Highest point
- Elevation: 1,100 m (3,600 ft)
- Coordinates: 11°32′33″N 78°14′28″E﻿ / ﻿11.54250°N 78.24111°E

Dimensions
- Length: 19.3121 km (12.0000 mi) E-W
- Width: 9.3342 km (5.8000 mi) N-S
- Area: 180.2632 km^{2} (69.6000 mi^{2})

Naming
- Language of name: Tamil

Geography
- Location: Vennandur block, Rasipuram taluk
- Parent range: Eastern Ghats
- Biome: Forests

= Bodhamalai =

Bodhamalai or Bodamalai is a hill in Namakkal district of Tamil Nadu.

==Geography==
Bodhamalai is an offshoot of Kolli Hills running 12 km in an east–west direction between Jarugu and Kolli Hills. The height ranges from 800 meters to 1200 meters.

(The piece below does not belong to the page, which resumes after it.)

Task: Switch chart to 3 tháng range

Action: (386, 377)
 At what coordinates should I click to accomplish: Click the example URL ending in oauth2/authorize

Keelur, Melur, Gedamalai are some hill villages of Bodhamalai.
Bodhamalai is a parts of Eastern ghats in Salem district and Namakkal district of Tamil Nadu. The Kolli hill is located forty kilometres south from Bodhamalai. The Yercaud or Shevaroy Hills of Salem district is located seventy kilometres north from Bodhamalai. The nearest town Rasipuram is located twenty kilometres South from Bodhamalai.
Salem is located forty four kilometres north from Bodhamalai. The district capital Namakkal is located forty eight kilometres south from Bodhamalai. Mettala is located twenty one kilometres east from Bodhamalai. Vennandur is located thirty kilometres west from Bodhamalai.
Here the hill tribes live very little. All of them are displaced from Kolli hill and live here. No bus facility. You have to go for a walk.

==Herbal plants==
Several species of herbal plants grow in Bodhamalai. The local people sell herbal leaves, roots, tuber, stem, crust of herbal plant.

==Demographics==
Tribals live in Kizhur, Mellur and Kedamalai hamlets. Agriculture and rearing live stocks is their main occupation.

==Administration==
The area falls under the Rasipuram taluk and in the Rasipuram Assembly constituency in Namakkal district.